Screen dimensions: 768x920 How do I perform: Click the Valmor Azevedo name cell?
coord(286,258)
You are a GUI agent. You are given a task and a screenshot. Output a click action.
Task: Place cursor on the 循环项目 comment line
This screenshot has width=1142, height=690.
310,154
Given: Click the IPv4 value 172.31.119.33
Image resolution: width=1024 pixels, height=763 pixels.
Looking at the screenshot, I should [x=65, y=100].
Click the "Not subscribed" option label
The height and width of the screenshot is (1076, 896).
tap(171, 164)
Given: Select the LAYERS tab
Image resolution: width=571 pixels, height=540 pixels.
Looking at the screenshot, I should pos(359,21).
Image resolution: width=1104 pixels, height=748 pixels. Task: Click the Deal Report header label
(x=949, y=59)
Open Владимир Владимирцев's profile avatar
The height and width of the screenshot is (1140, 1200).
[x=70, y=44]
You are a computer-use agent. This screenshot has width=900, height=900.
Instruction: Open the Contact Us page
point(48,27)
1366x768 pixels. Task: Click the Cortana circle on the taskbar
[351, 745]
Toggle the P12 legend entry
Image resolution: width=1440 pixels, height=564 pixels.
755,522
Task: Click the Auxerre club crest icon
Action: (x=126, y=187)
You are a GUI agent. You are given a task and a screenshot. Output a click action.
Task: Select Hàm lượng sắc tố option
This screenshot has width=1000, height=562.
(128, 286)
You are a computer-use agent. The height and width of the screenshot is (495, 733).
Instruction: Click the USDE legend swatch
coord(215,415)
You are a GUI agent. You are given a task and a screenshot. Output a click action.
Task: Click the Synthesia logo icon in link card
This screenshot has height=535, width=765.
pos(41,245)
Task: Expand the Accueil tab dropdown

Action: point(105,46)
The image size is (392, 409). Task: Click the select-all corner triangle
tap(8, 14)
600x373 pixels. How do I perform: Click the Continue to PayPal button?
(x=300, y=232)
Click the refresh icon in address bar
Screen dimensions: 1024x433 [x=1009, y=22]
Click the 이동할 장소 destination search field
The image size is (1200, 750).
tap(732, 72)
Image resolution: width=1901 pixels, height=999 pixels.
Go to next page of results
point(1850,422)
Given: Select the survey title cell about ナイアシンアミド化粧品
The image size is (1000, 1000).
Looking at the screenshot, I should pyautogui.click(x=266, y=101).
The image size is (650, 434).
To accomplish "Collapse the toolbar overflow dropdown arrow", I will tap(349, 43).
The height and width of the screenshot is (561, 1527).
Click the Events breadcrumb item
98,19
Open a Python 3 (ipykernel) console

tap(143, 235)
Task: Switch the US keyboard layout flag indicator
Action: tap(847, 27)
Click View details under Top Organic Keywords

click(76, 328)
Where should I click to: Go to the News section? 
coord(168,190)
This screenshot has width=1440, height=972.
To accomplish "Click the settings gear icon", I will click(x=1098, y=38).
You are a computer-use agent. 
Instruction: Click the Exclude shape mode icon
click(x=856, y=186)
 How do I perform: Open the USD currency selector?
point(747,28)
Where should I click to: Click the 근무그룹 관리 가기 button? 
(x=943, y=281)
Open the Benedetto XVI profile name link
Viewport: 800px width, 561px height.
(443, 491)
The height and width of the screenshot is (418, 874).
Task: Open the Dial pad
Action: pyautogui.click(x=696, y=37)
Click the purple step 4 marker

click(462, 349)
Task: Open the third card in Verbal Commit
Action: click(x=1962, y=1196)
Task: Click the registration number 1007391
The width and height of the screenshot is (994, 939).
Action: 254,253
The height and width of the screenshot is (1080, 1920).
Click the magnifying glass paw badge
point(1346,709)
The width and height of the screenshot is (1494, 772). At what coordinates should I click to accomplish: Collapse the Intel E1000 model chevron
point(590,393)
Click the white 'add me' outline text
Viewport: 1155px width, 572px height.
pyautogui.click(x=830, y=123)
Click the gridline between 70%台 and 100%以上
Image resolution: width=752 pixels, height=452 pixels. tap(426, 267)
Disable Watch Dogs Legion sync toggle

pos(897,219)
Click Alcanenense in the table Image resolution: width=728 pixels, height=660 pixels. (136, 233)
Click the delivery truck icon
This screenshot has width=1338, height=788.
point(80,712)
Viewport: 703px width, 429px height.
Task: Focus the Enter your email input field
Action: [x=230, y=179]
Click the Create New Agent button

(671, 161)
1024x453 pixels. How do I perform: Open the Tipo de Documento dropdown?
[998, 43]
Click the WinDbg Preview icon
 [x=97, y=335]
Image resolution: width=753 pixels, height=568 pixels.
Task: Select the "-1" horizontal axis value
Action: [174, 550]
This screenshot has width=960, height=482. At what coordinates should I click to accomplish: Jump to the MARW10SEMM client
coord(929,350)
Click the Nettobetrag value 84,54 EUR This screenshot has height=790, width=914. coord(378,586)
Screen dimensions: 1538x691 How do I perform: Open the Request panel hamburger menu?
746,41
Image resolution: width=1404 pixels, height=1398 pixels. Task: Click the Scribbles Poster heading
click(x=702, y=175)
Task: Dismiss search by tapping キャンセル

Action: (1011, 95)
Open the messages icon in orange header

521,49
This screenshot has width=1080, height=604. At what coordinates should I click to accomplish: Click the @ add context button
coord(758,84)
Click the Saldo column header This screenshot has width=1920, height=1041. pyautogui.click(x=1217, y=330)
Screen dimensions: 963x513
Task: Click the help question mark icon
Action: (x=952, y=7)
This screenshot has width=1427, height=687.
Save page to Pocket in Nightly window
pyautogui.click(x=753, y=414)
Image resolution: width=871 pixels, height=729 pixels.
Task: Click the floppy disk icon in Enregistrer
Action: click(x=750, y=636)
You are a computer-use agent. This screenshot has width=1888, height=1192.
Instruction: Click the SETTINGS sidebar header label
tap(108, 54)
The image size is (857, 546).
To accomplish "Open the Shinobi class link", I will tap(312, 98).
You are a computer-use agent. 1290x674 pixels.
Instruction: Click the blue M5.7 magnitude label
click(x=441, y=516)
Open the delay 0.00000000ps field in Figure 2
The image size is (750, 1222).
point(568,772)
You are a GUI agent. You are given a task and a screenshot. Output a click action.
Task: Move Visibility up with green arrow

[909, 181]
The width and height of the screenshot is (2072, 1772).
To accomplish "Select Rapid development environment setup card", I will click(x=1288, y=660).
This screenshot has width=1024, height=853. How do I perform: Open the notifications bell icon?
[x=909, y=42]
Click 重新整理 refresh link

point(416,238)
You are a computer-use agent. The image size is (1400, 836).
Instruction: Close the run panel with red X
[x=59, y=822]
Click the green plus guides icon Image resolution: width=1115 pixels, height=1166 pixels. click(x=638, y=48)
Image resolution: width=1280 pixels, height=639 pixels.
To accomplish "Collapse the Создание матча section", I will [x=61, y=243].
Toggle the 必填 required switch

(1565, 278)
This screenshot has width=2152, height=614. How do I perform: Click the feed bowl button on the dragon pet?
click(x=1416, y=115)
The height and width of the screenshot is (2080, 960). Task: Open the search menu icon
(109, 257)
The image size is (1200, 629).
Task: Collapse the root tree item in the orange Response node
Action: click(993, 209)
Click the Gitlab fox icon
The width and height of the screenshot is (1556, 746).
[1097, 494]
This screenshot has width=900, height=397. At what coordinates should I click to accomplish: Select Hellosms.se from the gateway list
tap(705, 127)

#####

▶ **EXERCISE GOAL**
All lines of the data above must be repeated exactly.

▶ **YOUR RESPONSE**
Screen dimensions: 768x920 How do I perform: Click the Valmor Azevedo name cell?
coord(286,258)
You are a GUI agent. You are given a task and a screenshot. Output a click action.
Task: Place cursor on the 循环项目 comment line
This screenshot has width=1142, height=690.
310,154
Given: Click the IPv4 value 172.31.119.33
Image resolution: width=1024 pixels, height=763 pixels.
Looking at the screenshot, I should [x=65, y=100].
Click the "Not subscribed" option label
The height and width of the screenshot is (1076, 896).
tap(171, 164)
Given: Select the LAYERS tab
Image resolution: width=571 pixels, height=540 pixels.
Looking at the screenshot, I should pos(359,21).
Image resolution: width=1104 pixels, height=748 pixels. Task: Click the Deal Report header label
(x=949, y=59)
Open Владимир Владимирцев's profile avatar
The height and width of the screenshot is (1140, 1200).
[x=70, y=44]
You are a computer-use agent. This screenshot has width=900, height=900.
Instruction: Open the Contact Us page
point(48,27)
1366x768 pixels. Task: Click the Cortana circle on the taskbar
[351, 745]
Toggle the P12 legend entry
Image resolution: width=1440 pixels, height=564 pixels.
755,522
Task: Click the Auxerre club crest icon
Action: (x=126, y=187)
You are a GUI agent. You are given a task and a screenshot. Output a click action.
Task: Select Hàm lượng sắc tố option
This screenshot has width=1000, height=562.
(128, 286)
You are a computer-use agent. The height and width of the screenshot is (495, 733).
Instruction: Click the USDE legend swatch
coord(215,415)
You are a GUI agent. You are given a task and a screenshot. Output a click action.
Task: Click the Synthesia logo icon in link card
This screenshot has height=535, width=765.
pos(41,245)
Task: Expand the Accueil tab dropdown

Action: point(105,46)
The image size is (392, 409). Task: Click the select-all corner triangle
tap(8, 14)
600x373 pixels. How do I perform: Click the Continue to PayPal button?
(x=300, y=232)
Click the refresh icon in address bar
Screen dimensions: 1024x433 [x=1009, y=22]
Click the 이동할 장소 destination search field
The image size is (1200, 750).
tap(732, 72)
Image resolution: width=1901 pixels, height=999 pixels.
Go to next page of results
point(1850,422)
Given: Select the survey title cell about ナイアシンアミド化粧品
The image size is (1000, 1000).
Looking at the screenshot, I should pyautogui.click(x=266, y=101).
The image size is (650, 434).
To accomplish "Collapse the toolbar overflow dropdown arrow", I will tap(349, 43).
The height and width of the screenshot is (561, 1527).
Click the Events breadcrumb item
98,19
Open a Python 3 (ipykernel) console

tap(143, 235)
Task: Switch the US keyboard layout flag indicator
Action: tap(847, 27)
Click View details under Top Organic Keywords

click(76, 328)
Where should I click to: Go to the News section? 
coord(168,190)
This screenshot has width=1440, height=972.
To accomplish "Click the settings gear icon", I will click(x=1098, y=38).
You are a computer-use agent. 
Instruction: Click the Exclude shape mode icon
click(x=856, y=186)
 How do I perform: Open the USD currency selector?
point(747,28)
Where should I click to: Click the 근무그룹 관리 가기 button? 
(x=943, y=281)
Open the Benedetto XVI profile name link
Viewport: 800px width, 561px height.
(443, 491)
The height and width of the screenshot is (418, 874).
Task: Open the Dial pad
Action: pyautogui.click(x=696, y=37)
Click the purple step 4 marker

click(462, 349)
Task: Open the third card in Verbal Commit
Action: click(x=1962, y=1196)
Task: Click the registration number 1007391
The width and height of the screenshot is (994, 939).
Action: 254,253
The height and width of the screenshot is (1080, 1920).
Click the magnifying glass paw badge
point(1346,709)
The width and height of the screenshot is (1494, 772). At what coordinates should I click to accomplish: Collapse the Intel E1000 model chevron
point(590,393)
Click the white 'add me' outline text
Viewport: 1155px width, 572px height.
pyautogui.click(x=830, y=123)
Click the gridline between 70%台 and 100%以上
Image resolution: width=752 pixels, height=452 pixels. tap(426, 267)
Disable Watch Dogs Legion sync toggle

pos(897,219)
Click Alcanenense in the table Image resolution: width=728 pixels, height=660 pixels. (136, 233)
Click the delivery truck icon
This screenshot has width=1338, height=788.
point(80,712)
Viewport: 703px width, 429px height.
Task: Focus the Enter your email input field
Action: [x=230, y=179]
Click the Create New Agent button

(671, 161)
1024x453 pixels. How do I perform: Open the Tipo de Documento dropdown?
[998, 43]
Click the WinDbg Preview icon
 [x=97, y=335]
Image resolution: width=753 pixels, height=568 pixels.
Task: Select the "-1" horizontal axis value
Action: [174, 550]
This screenshot has width=960, height=482. At what coordinates should I click to accomplish: Jump to the MARW10SEMM client
coord(929,350)
Click the Nettobetrag value 84,54 EUR This screenshot has height=790, width=914. coord(378,586)
Screen dimensions: 1538x691 How do I perform: Open the Request panel hamburger menu?
746,41
Image resolution: width=1404 pixels, height=1398 pixels. Task: Click the Scribbles Poster heading
click(x=702, y=175)
Task: Dismiss search by tapping キャンセル

Action: (1011, 95)
Open the messages icon in orange header

521,49
This screenshot has width=1080, height=604. At what coordinates should I click to accomplish: Click the @ add context button
coord(758,84)
Click the Saldo column header This screenshot has width=1920, height=1041. pyautogui.click(x=1217, y=330)
Screen dimensions: 963x513
Task: Click the help question mark icon
Action: (x=952, y=7)
This screenshot has width=1427, height=687.
Save page to Pocket in Nightly window
pyautogui.click(x=753, y=414)
Image resolution: width=871 pixels, height=729 pixels.
Task: Click the floppy disk icon in Enregistrer
Action: click(x=750, y=636)
You are a computer-use agent. This screenshot has width=1888, height=1192.
Instruction: Click the SETTINGS sidebar header label
tap(108, 54)
The image size is (857, 546).
To accomplish "Open the Shinobi class link", I will tap(312, 98).
You are a computer-use agent. 1290x674 pixels.
Instruction: Click the blue M5.7 magnitude label
click(x=441, y=516)
Open the delay 0.00000000ps field in Figure 2
The image size is (750, 1222).
point(568,772)
You are a GUI agent. You are given a task and a screenshot. Output a click action.
Task: Move Visibility up with green arrow

[909, 181]
The width and height of the screenshot is (2072, 1772).
To accomplish "Select Rapid development environment setup card", I will click(x=1288, y=660).
This screenshot has width=1024, height=853. How do I perform: Open the notifications bell icon?
[x=909, y=42]
Click 重新整理 refresh link

point(416,238)
You are a computer-use agent. The image size is (1400, 836).
Instruction: Close the run panel with red X
[x=59, y=822]
Click the green plus guides icon Image resolution: width=1115 pixels, height=1166 pixels. click(x=638, y=48)
Image resolution: width=1280 pixels, height=639 pixels.
To accomplish "Collapse the Создание матча section", I will [x=61, y=243].
Toggle the 必填 required switch

(1565, 278)
This screenshot has width=2152, height=614. How do I perform: Click the feed bowl button on the dragon pet?
click(x=1416, y=115)
The height and width of the screenshot is (2080, 960). Task: Open the search menu icon
(109, 257)
The image size is (1200, 629).
Task: Collapse the root tree item in the orange Response node
Action: click(993, 209)
Click the Gitlab fox icon
The width and height of the screenshot is (1556, 746).
[1097, 494]
This screenshot has width=900, height=397. At what coordinates should I click to accomplish: Select Hellosms.se from the gateway list
tap(705, 127)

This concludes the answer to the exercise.